About this task: Tally the lines in the entries below where the string "option" occurs. Reply with the total alone.
::::::::::
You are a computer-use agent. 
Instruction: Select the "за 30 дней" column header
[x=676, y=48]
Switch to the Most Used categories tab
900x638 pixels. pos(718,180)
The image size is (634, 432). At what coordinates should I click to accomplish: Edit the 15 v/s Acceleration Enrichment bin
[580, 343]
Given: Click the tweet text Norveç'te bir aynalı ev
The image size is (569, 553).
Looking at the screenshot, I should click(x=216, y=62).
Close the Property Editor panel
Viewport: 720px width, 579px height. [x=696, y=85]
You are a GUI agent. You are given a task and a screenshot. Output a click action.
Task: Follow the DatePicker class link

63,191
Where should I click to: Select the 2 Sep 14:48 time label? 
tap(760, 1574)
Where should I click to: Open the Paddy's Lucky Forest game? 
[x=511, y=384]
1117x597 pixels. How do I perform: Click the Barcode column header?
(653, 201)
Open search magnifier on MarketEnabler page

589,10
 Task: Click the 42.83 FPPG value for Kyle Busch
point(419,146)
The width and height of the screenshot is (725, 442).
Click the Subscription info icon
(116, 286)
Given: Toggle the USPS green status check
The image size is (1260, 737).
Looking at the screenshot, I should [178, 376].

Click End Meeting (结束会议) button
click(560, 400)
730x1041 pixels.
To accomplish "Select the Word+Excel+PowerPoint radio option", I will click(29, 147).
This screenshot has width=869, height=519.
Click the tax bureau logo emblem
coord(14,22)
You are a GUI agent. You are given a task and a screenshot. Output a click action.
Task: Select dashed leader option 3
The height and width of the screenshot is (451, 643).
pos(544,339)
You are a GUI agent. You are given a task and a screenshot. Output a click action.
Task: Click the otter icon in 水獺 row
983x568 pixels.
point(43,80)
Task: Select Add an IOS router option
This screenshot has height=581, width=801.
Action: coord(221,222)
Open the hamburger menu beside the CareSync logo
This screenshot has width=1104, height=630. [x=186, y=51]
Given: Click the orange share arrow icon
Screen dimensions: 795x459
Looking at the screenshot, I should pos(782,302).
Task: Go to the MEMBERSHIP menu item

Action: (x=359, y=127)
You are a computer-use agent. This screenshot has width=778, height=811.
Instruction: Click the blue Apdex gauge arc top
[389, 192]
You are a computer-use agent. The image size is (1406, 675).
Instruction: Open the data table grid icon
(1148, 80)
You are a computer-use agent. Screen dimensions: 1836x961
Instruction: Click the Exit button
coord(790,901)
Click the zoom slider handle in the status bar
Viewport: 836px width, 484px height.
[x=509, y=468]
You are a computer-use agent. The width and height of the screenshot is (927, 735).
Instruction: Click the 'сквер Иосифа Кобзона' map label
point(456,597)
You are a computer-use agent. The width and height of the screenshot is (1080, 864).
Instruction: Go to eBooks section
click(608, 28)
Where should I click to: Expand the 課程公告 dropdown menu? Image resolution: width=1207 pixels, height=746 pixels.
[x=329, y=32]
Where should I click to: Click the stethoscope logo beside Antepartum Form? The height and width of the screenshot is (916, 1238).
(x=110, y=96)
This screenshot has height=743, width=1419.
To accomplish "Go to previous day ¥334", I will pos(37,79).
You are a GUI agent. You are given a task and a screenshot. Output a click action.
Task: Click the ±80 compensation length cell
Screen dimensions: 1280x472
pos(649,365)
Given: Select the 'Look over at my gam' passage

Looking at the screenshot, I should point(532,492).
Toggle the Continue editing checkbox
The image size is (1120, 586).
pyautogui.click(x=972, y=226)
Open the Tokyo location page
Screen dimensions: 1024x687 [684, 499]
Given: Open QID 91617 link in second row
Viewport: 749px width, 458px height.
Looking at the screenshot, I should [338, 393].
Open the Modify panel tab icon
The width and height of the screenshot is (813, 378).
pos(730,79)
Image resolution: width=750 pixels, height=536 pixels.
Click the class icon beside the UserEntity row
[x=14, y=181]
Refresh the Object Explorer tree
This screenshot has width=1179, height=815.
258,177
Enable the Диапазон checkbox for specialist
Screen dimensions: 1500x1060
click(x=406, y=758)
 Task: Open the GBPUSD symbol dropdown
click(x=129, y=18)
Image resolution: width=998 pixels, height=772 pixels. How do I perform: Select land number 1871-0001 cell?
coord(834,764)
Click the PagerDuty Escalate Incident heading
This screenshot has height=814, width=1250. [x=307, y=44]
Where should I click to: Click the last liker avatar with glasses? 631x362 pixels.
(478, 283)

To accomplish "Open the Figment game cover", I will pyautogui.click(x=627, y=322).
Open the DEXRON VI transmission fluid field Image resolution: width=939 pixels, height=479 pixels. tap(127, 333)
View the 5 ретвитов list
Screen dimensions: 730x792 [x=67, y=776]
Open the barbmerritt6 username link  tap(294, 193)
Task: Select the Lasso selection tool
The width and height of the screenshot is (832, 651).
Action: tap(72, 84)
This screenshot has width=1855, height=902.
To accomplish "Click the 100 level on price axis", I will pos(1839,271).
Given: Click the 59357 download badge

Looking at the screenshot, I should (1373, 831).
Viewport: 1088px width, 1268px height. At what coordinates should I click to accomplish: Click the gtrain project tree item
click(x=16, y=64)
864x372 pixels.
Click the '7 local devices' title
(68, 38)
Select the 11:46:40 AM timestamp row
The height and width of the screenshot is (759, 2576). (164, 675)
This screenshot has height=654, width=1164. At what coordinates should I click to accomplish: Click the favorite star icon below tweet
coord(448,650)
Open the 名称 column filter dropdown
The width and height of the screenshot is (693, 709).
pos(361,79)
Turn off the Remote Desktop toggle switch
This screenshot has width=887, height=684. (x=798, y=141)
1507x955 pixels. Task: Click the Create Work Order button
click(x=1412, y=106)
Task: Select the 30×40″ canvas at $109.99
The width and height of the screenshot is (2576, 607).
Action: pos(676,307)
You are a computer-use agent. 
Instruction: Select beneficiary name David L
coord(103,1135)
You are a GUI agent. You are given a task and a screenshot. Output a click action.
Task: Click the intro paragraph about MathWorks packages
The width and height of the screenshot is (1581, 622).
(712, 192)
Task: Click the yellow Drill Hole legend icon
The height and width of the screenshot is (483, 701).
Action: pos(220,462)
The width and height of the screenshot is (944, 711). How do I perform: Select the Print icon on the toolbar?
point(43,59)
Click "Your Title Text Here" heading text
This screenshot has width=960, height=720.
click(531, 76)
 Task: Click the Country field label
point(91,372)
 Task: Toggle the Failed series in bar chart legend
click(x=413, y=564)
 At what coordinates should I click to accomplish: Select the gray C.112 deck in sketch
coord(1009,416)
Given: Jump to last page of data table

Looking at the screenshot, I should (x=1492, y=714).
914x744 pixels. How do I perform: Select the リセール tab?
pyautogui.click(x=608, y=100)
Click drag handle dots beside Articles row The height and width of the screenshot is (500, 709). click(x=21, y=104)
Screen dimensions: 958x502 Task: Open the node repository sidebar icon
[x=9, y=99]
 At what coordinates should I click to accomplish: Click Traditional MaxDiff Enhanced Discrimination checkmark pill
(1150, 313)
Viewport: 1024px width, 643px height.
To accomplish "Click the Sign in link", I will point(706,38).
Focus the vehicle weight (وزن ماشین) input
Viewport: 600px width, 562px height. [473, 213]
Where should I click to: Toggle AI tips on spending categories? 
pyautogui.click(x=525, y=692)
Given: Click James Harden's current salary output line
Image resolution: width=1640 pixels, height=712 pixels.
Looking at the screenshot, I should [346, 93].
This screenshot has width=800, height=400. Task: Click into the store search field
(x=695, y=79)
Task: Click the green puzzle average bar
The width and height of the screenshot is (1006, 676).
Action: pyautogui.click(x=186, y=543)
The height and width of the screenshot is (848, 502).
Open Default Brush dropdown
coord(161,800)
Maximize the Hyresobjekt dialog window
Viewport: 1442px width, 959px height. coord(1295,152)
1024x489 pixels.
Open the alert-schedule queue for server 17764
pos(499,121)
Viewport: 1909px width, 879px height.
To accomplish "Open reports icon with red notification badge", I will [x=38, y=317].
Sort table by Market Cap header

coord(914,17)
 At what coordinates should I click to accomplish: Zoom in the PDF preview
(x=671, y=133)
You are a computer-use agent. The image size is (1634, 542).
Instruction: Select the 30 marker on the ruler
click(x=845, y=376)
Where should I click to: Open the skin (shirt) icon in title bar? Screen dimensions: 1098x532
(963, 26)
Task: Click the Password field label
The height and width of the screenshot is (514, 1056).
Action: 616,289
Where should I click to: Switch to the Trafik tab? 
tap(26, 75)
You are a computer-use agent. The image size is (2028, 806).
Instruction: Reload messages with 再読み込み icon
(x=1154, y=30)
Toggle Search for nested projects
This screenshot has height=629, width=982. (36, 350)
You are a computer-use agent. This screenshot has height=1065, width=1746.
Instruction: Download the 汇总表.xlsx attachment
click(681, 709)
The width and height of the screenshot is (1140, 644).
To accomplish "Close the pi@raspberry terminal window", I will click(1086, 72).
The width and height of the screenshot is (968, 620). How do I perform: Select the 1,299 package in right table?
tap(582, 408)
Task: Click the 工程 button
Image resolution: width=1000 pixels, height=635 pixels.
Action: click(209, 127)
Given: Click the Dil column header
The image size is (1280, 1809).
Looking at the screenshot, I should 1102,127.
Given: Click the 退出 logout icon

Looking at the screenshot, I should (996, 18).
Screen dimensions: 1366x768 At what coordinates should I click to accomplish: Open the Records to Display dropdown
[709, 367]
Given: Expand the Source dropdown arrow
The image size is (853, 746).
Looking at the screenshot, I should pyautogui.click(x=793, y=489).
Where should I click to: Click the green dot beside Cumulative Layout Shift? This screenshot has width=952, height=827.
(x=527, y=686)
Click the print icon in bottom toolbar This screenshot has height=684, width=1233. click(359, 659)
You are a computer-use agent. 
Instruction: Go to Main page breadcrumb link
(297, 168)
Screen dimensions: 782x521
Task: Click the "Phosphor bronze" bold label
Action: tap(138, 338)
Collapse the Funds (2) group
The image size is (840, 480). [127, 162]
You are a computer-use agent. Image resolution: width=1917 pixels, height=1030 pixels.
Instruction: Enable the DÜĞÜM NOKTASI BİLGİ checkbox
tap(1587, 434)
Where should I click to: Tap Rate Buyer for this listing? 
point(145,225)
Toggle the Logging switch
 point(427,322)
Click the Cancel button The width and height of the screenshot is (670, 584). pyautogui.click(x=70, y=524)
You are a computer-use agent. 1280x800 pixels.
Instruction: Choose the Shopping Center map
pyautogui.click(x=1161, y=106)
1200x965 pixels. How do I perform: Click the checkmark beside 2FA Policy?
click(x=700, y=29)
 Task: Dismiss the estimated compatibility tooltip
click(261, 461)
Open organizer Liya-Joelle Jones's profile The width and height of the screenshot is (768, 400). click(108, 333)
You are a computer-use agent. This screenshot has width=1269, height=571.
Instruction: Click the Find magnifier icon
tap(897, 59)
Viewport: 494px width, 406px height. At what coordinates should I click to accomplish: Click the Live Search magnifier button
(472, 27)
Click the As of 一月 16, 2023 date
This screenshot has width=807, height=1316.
::::::::::
Answer section: 3